Sieben Jahre nach der Selbstaufdeckung des NSU, fünf Jahre nach Beginn des NSU-Prozesses, besteht diese gesellschaftliche Konstellation, die die rassistische Mord- und Gewaltserie ermöglichte, weiterhin fort. Wenn wir die Bedingungen überwinden wollen, die den NSU-Komplex möglich machten, müssen wir die Kontinuität dieses gesellschaftlichen Rassismus brechen.

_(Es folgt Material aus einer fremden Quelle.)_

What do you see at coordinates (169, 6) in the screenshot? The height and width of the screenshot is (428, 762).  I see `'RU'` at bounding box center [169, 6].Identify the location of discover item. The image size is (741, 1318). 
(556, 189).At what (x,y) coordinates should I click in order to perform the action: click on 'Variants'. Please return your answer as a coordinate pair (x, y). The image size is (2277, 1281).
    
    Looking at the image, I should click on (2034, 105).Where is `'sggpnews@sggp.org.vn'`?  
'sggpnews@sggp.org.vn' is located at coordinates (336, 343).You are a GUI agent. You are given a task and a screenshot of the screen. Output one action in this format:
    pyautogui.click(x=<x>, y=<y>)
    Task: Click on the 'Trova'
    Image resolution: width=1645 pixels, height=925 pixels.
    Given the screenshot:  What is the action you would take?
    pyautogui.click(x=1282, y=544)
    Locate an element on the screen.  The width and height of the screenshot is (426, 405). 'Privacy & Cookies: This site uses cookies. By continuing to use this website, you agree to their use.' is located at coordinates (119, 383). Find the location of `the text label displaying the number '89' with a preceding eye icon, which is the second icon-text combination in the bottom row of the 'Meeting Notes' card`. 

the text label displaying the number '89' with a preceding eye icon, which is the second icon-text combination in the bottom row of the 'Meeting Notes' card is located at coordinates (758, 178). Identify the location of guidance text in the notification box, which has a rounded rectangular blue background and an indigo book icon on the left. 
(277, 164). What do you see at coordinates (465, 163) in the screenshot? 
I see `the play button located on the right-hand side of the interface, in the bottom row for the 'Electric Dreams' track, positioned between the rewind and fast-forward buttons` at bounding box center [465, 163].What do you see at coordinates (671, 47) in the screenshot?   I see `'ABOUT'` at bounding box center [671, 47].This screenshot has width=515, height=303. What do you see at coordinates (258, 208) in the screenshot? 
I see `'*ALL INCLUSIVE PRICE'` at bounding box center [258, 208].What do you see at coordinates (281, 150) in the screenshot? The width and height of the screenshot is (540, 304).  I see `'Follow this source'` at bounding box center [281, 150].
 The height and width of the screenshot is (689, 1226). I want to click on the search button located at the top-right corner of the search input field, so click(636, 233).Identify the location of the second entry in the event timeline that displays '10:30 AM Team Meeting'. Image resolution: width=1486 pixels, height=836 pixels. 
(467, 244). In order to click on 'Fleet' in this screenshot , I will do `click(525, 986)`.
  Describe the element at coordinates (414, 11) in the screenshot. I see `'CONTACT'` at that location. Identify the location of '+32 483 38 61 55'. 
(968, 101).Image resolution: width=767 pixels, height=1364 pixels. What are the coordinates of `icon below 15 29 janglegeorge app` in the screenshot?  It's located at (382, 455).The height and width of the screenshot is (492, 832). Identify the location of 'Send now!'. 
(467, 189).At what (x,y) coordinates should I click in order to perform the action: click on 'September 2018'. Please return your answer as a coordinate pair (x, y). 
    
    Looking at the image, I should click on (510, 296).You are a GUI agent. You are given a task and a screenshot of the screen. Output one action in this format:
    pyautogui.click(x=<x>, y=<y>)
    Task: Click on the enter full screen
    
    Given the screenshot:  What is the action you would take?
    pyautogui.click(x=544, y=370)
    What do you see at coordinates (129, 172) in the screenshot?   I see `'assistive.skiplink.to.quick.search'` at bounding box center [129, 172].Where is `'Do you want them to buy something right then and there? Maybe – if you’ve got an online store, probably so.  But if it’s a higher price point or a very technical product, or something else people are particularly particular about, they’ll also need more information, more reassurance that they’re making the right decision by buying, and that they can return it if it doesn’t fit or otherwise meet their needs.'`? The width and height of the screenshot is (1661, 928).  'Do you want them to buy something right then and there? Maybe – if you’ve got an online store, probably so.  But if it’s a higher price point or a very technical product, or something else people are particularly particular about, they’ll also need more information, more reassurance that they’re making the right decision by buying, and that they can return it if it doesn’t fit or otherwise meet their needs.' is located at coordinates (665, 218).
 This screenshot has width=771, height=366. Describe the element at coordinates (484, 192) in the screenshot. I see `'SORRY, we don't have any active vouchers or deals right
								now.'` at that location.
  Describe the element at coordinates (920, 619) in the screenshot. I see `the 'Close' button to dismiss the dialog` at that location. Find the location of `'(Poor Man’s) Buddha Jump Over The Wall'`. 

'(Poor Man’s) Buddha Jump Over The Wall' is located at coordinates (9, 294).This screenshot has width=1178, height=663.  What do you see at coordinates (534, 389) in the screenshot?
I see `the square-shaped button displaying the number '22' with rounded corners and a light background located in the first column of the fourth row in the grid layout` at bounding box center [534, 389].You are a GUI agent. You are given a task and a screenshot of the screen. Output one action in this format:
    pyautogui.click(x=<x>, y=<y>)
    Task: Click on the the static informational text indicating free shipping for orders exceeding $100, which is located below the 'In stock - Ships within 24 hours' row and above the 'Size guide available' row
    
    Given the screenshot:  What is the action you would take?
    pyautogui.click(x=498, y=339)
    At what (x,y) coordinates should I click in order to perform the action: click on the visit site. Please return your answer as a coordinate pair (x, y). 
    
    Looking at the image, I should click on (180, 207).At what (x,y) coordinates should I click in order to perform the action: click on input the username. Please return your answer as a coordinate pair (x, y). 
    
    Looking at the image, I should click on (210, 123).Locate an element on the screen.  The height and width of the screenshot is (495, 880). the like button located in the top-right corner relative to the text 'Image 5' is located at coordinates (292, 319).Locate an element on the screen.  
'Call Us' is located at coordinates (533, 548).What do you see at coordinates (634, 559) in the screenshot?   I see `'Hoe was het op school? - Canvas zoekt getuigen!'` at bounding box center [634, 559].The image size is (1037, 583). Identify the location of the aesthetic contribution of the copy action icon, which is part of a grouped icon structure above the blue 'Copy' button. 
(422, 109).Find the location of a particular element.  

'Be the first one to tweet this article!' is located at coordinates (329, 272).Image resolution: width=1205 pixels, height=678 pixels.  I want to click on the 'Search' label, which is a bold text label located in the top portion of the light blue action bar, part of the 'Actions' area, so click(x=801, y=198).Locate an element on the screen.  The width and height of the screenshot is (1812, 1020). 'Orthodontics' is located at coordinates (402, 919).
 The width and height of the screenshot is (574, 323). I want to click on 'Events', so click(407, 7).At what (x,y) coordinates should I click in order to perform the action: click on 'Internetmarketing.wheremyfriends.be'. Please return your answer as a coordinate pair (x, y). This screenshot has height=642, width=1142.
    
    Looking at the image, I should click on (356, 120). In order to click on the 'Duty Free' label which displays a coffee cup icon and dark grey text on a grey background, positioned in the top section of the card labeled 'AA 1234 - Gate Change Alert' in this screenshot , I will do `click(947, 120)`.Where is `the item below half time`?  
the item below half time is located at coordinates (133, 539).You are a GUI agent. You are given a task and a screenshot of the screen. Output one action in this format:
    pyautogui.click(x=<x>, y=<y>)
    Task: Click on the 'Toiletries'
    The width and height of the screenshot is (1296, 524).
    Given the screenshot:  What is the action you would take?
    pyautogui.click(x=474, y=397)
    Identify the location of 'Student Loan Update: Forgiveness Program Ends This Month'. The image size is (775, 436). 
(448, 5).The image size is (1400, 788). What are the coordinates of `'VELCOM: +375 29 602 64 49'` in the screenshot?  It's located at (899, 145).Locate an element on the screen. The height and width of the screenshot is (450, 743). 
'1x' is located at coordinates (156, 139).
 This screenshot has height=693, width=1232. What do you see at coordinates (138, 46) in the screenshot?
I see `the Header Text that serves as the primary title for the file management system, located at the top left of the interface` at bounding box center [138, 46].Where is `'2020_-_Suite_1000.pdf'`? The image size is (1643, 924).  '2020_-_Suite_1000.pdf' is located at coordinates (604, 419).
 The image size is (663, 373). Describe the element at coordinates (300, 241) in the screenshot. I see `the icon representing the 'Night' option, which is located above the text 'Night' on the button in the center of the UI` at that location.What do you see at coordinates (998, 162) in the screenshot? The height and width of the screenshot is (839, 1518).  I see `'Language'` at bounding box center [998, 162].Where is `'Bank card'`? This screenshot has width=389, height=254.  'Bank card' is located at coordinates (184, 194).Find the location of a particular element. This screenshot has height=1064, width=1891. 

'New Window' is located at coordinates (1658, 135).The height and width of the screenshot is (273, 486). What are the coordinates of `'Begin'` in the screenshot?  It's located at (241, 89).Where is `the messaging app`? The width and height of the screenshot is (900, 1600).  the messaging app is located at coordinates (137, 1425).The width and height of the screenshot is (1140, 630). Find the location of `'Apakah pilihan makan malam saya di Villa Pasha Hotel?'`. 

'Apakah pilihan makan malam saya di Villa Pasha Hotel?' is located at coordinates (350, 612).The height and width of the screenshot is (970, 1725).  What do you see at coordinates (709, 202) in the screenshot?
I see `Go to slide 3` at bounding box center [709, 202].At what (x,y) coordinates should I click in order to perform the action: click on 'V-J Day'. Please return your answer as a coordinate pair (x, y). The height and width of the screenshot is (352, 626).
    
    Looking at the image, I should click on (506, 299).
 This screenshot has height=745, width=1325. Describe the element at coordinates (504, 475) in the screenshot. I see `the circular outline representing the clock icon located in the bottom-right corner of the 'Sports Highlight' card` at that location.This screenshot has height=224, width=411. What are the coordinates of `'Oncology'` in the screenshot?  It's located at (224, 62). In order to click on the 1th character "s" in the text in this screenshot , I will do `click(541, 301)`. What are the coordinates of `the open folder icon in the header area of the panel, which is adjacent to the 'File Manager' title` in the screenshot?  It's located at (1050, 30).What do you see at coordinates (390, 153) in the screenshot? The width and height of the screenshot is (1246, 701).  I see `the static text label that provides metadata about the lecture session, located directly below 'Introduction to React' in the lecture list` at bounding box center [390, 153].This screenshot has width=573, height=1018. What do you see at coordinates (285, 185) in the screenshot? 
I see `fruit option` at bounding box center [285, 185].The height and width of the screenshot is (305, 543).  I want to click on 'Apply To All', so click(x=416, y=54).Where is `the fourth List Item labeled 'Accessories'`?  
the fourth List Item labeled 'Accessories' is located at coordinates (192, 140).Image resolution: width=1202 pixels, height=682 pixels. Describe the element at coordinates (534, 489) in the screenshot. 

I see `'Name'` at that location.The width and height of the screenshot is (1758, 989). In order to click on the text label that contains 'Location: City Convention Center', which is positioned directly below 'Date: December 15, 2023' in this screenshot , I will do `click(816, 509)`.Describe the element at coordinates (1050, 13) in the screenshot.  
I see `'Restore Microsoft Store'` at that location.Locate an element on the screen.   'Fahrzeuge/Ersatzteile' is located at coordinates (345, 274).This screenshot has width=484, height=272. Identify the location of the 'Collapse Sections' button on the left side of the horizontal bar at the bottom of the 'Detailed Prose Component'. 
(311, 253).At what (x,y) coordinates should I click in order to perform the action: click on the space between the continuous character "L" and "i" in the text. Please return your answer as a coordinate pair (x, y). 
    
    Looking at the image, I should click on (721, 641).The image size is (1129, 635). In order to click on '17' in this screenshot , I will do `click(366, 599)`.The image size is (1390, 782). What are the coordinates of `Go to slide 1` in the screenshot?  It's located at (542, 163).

Von Rostock-Lichtenhagen nach Köln-Keupstraße
Deutschland konnte sich lange als Nicht-Einwanderungsland begreifen, weil es die Millionen „Aussiedler“ als Deutsche und die „Gastarbeiter“ als Gäste verstand. Gäste, die wieder zu gehen hatten, wenn sie ihren Nutzen geleistet hatten. Bis zum Fall der Mauer stellten diese beiden Gruppen den größten Anteil derjenigen, die nach Deutschland migrierten. In den neunziger Jahren ändert sich dies grundlegend. Einerseits durch die neue Arbeitsmigration, vor allem aus dem ehemaligen „Ostblock“. Andererseits durch die steigende Anzahl von Asylsuchenden. Politisch und medial wurde dieser Entwicklung von Seiten der Mehrheitsgesellschaft mit einer „Das Boot ist voll“-Rhetorik begegnet und das Schreckensbild einer drohenden „Bevölkerungsexplosion“ gezeichnet. Der Staat reagierte mit einem Kurs der Abschottung, der seinen offensten Ausdruck in der faktischen Abschaffung des Grundrechts auf Asyl im Jahre 1992 fand. Währenddessen entluden sich die geschürten Ressentiments auf den Straßen in einer beispiellosen Welle der Gewalt gegen Asylsuchende, ehemalige Vertragsarbeiter_innen, Menschen mit türkischer Migrationsgeschichte und Alle, die als Bedrohung der nationalen Homogenität empfunden wurden. Allein zwischen 1991 und 1993 wurden bei etwa 4.700 Anschlägen mehr als 1.800 Menschen verletzt, 26 verloren ihr Leben. Als in Hoyerswerda und Rostock-Lichtenhagen in tagelangen pogromartigen Ausschreitungen die Unterkünfte von Flüchtlingen und Vertragsarbeiter_innen mit Brandsätzen attackiert wurden, verwischten die Grenzen zwischen denen, die mit Molotow-Cocktails Häuser in Brand steckten, und jenen, die gafften, applaudierten oder den Benzin-Nachschub organisierten. Die Änderung des Grundgesetzes war eine Bestätigung für all jene, die sich als ausführenden Arm des „Volkswillens“ verstanden. Bis heute steht es prototypisch für den migrationspolitischen Abgrenzungskurs und die alljährlichen Gesetzesverschärfungen. In diese Zeit fällt die politische Sozialisation von Böhnhardt, Mundlos und Zschäpe, die sich ab Mitte der Neunziger im Umfeld des „Thüringer Heimatschutz“, einer bundesweit vernetzten Nazi-Struktur um V-Mann Tino Brandt und Ralf Wohleben, einem der Angeklagten im NSU-Prozess organisierten.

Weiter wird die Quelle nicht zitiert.